TRECHO
· · · · · · ·
Tenho um girassol em casa voltado para todo o lado, por não haver sombra da minha alma que lhe seja estranha. Cada detalhe de cada pintura, cada momento de todos os sonhos, cada pensamento, sentimento ou desejo de sentimento, cada forma, cada cor, cada amor, cada lamento, memória ou antevisão tudo para ele é luminoso porque por ele desvendado. E assim, roda sobre si, acompanhando tudo o que vê, à velocidade da luz, aquela na qual tudo se anula e vive em simultâneo.

quarta-feira, 20 de fevereiro de 2019

A pedido


Quando as crianças me pedem, copio a realidade. Hoje pediram uma rosa. Só copio para as crianças. Elas vivem no sonho e pedem a realidade. Para os  adultos, o contrário. Para eles não copio nada. Precisam de sonhos. E quando não precisam, então não são adultos, são crianças. "O melhor do mundo são as crianças", e o pior dele são os adultos que nunca cresceram.

terça-feira, 19 de fevereiro de 2019

O passatempo



O estatuto dado à verdade é o mesmo que se dá a um passatempo. Incrédula observo este dilúvio que me rodeia. Por alguma razão misteriosa começou com um mar de lágrimas. Apercebi-me de que a relatividade tomava conta de tudo. Há catástrofes que não têm de vir dos elementos da natureza. A maioria das hecatombes vêm de dentro e, depois, a natureza que nos é exterior simplesmente acompanha com os seus gestos o que há muito se deu no âmago dos seres. A tragédia das perdições não está propriamente nos comportamentos. Esses, são como ventos, que vão e vêm. Está n'algo de mais profundo. Um corte, uma recusa no diálogo interior. Na recusa em pensar. Na vida vista como um passatempo em vez de uma demanda que, para o ser, é sempre interior e, quando se torna exterior e se confunde com coisas como "a carreira" ou a aquisição de "prestígio" se torna sempre numa sombra assustadoramente grande e viva com a dimensão da escuridão de um cosmos sem estrelas.
· · · · · · ·
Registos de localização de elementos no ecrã
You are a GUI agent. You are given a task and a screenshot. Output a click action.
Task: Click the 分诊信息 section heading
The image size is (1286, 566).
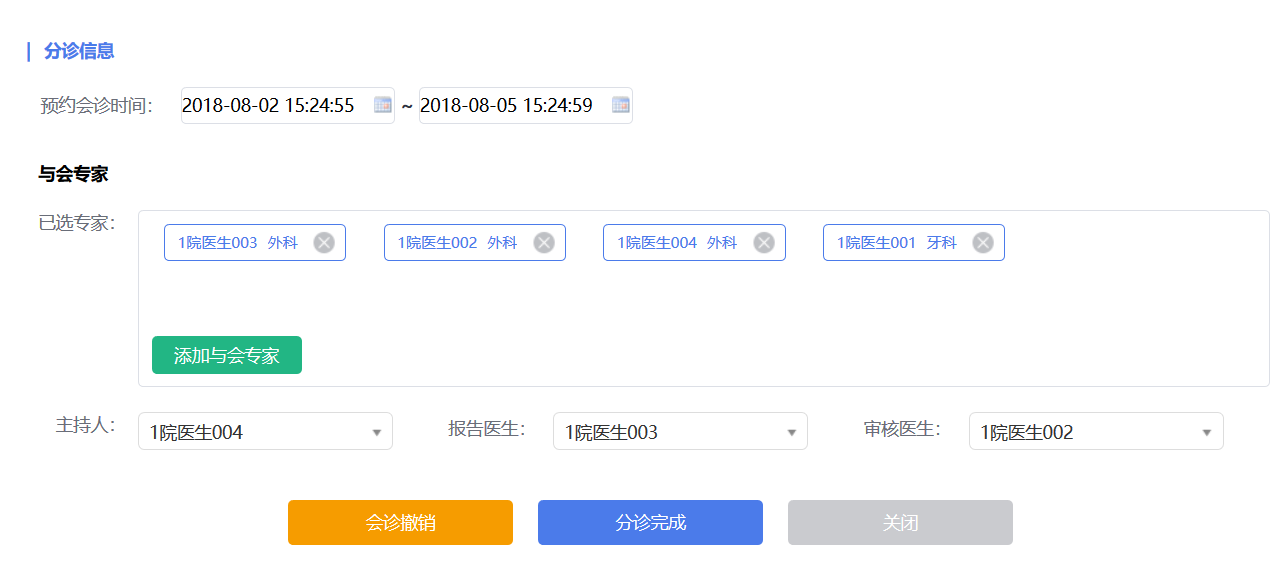pos(79,51)
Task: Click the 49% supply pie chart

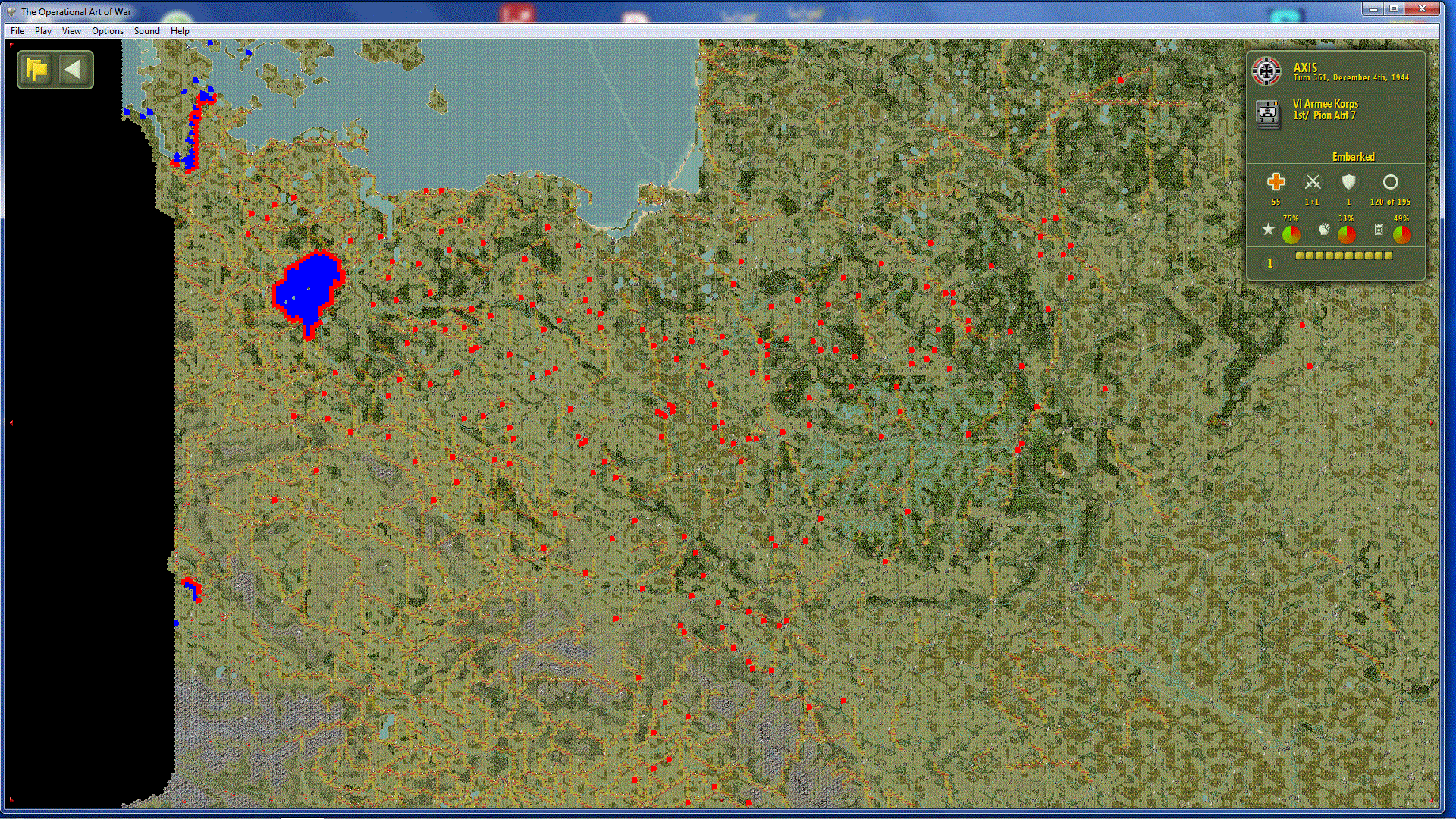Action: click(1401, 234)
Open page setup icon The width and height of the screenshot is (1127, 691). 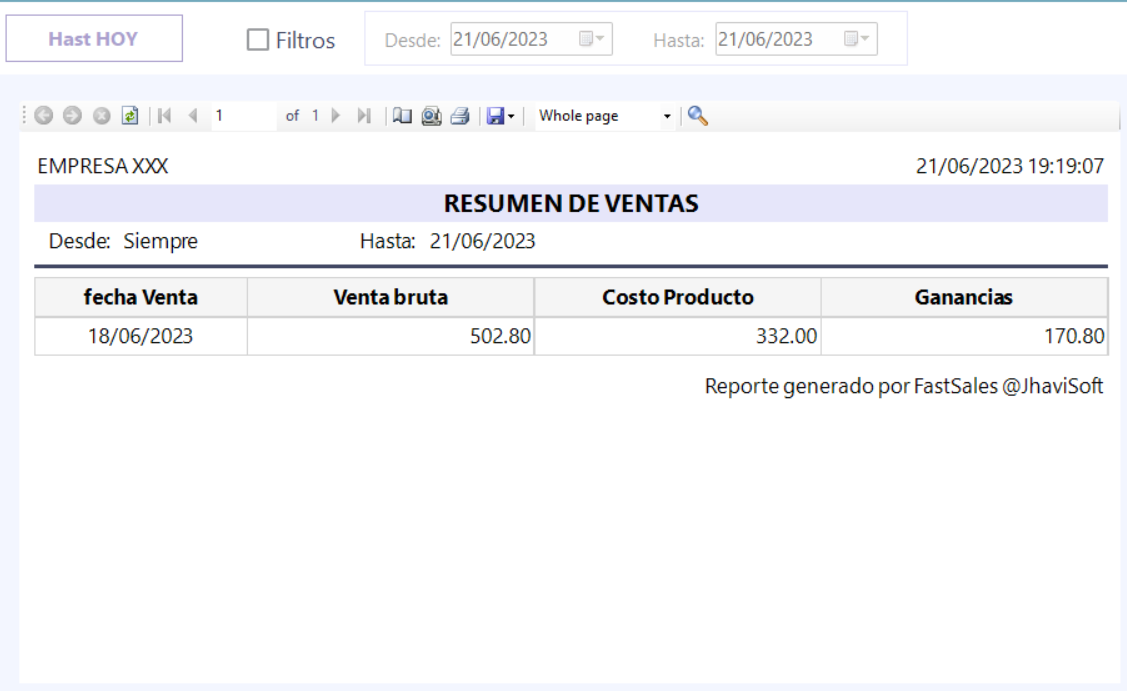coord(431,116)
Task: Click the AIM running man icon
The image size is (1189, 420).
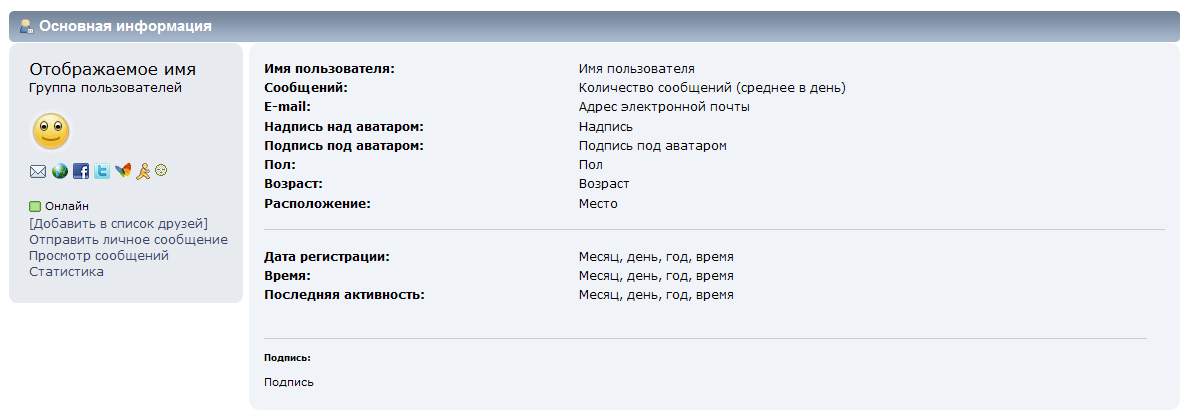Action: coord(143,171)
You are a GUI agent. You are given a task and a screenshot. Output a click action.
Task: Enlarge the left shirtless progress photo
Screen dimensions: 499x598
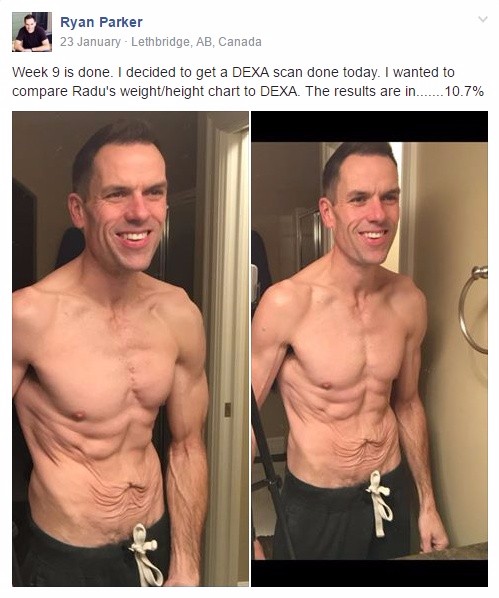[130, 349]
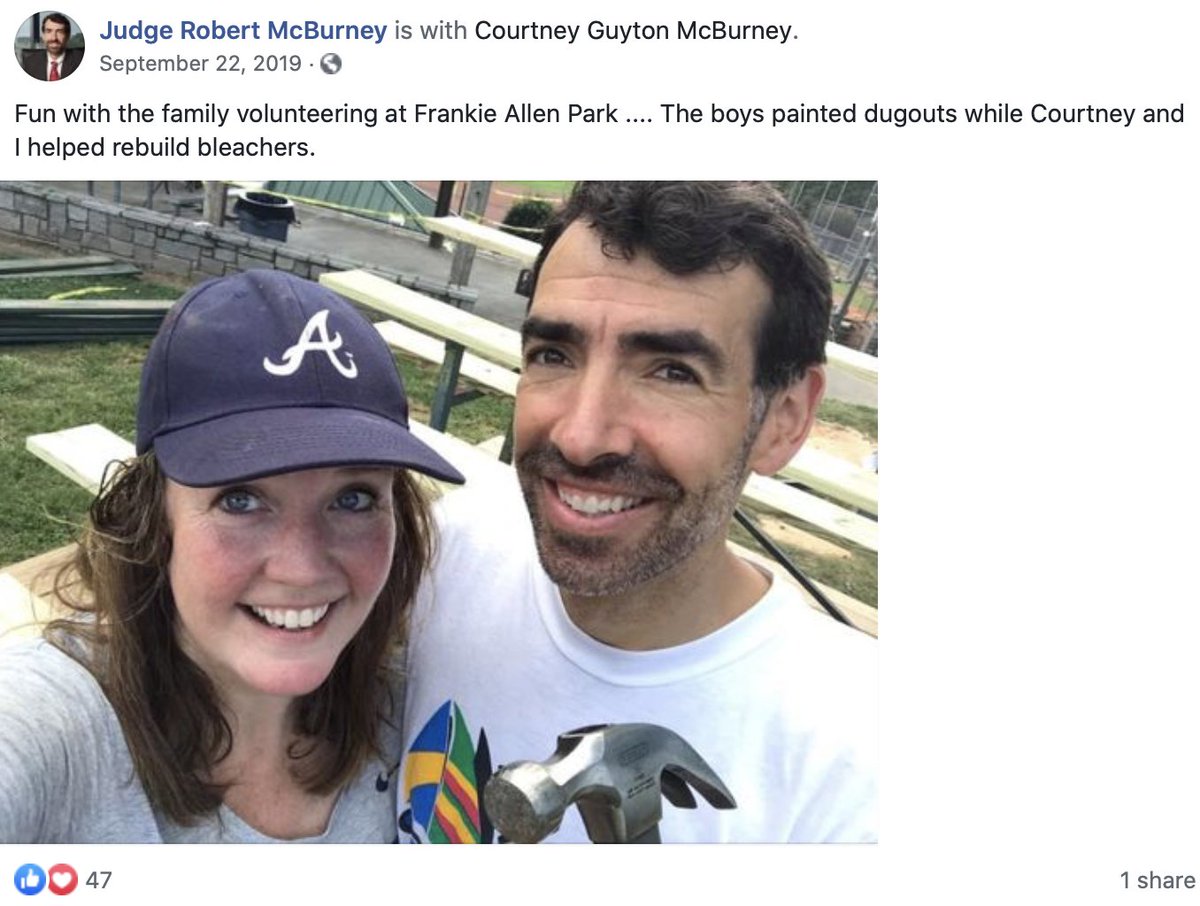The width and height of the screenshot is (1200, 906).
Task: Click the blue thumbs-up Like reaction icon
Action: [30, 880]
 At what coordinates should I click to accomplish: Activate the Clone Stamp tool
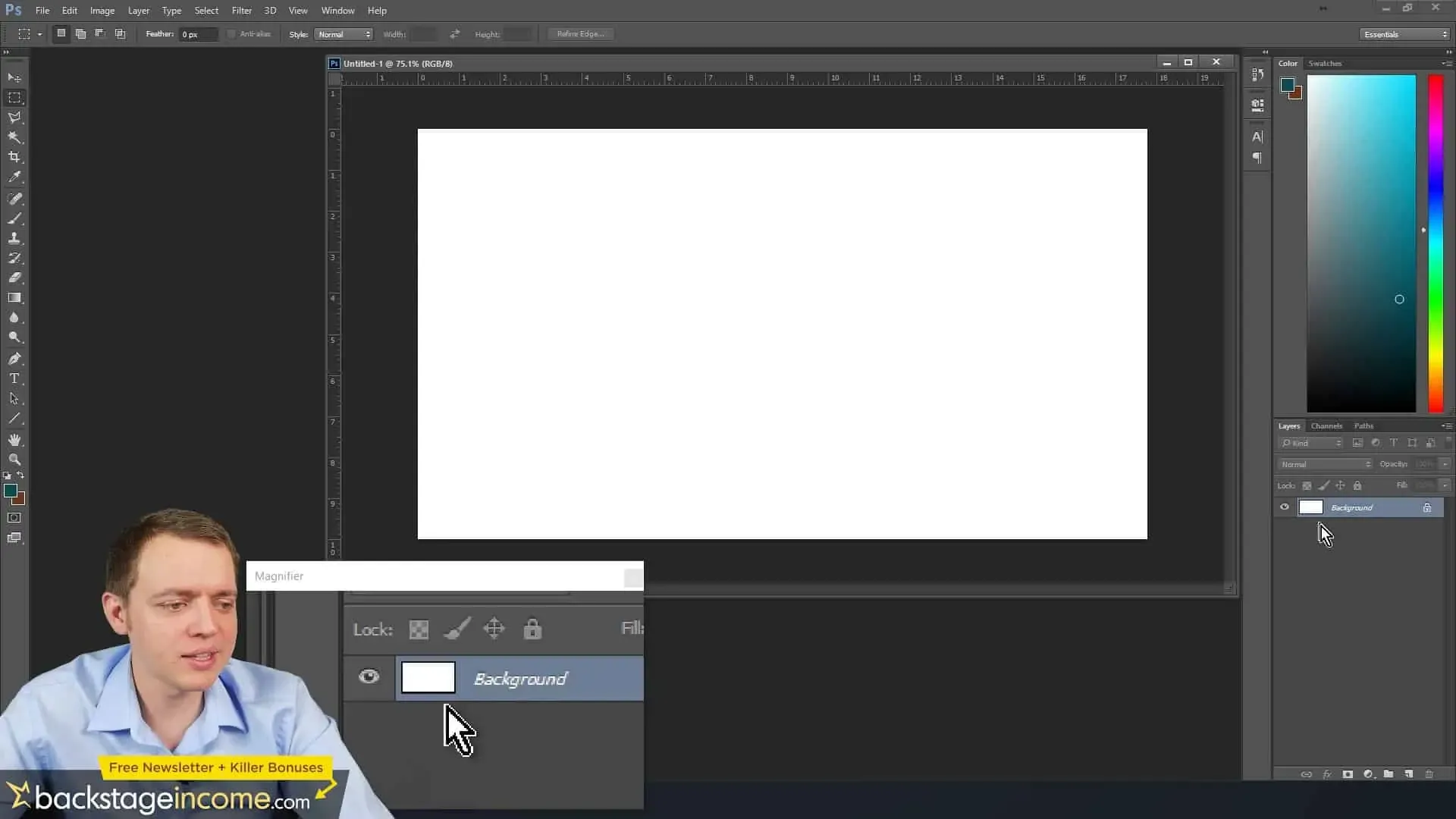click(14, 237)
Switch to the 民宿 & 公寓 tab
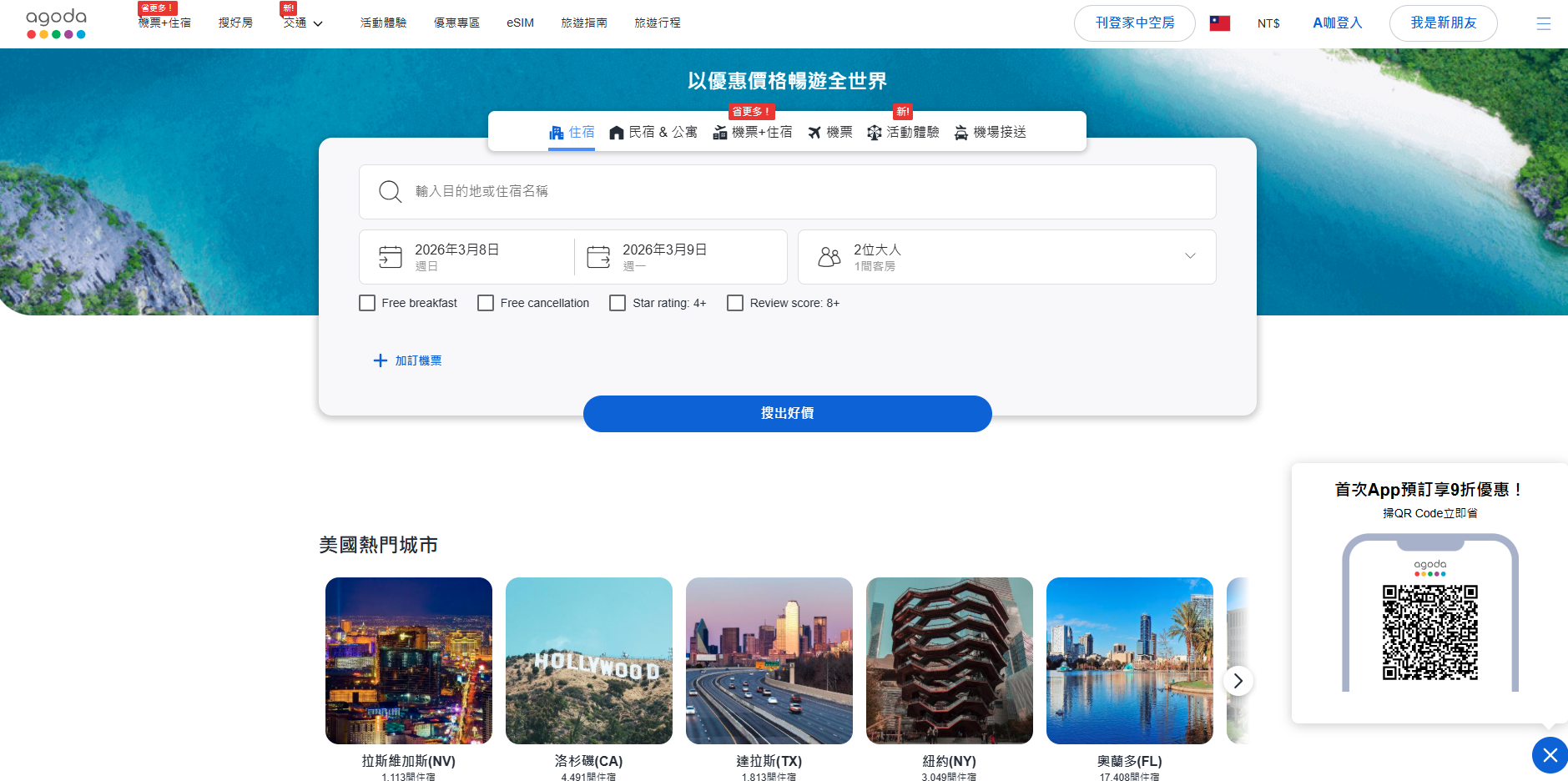Screen dimensions: 1568x781 (653, 133)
· · · · · · ·
O QUE FAZER
1. Reescreva a parte do trecho que vai de "Tenho um girassol" até "que nunca cresceram.", trocando "rosa" por "margarida".
2. Segundo o trecho, com que começou o dilúvio descrito em "O passatempo"?

RESPOSTAS
1.
Tenho um girassol em casa voltado para todo o lado, por não haver sombra da minha alma que lhe seja estranha. Cada detalhe de cada pintura, cada momento de todos os sonhos, cada pensamento, sentimento ou desejo de sentimento, cada forma, cada cor, cada amor, cada lamento, memória ou antevisão tudo para ele é luminoso porque por ele desvendado. E assim, roda sobre si, acompanhando tudo o que vê, à velocidade da luz, aquela na qual tudo se anula e vive em simultâneo.

quarta-feira, 20 de fevereiro de 2019

A pedido


Quando as crianças me pedem, copio a realidade. Hoje pediram uma margarida. Só copio para as crianças. Elas vivem no sonho e pedem a realidade. Para os  adultos, o contrário. Para eles não copio nada. Precisam de sonhos. E quando não precisam, então não são adultos, são crianças. "O melhor do mundo são as crianças", e o pior dele são os adultos que nunca cresceram.

2. Começou com um mar de lágrimas.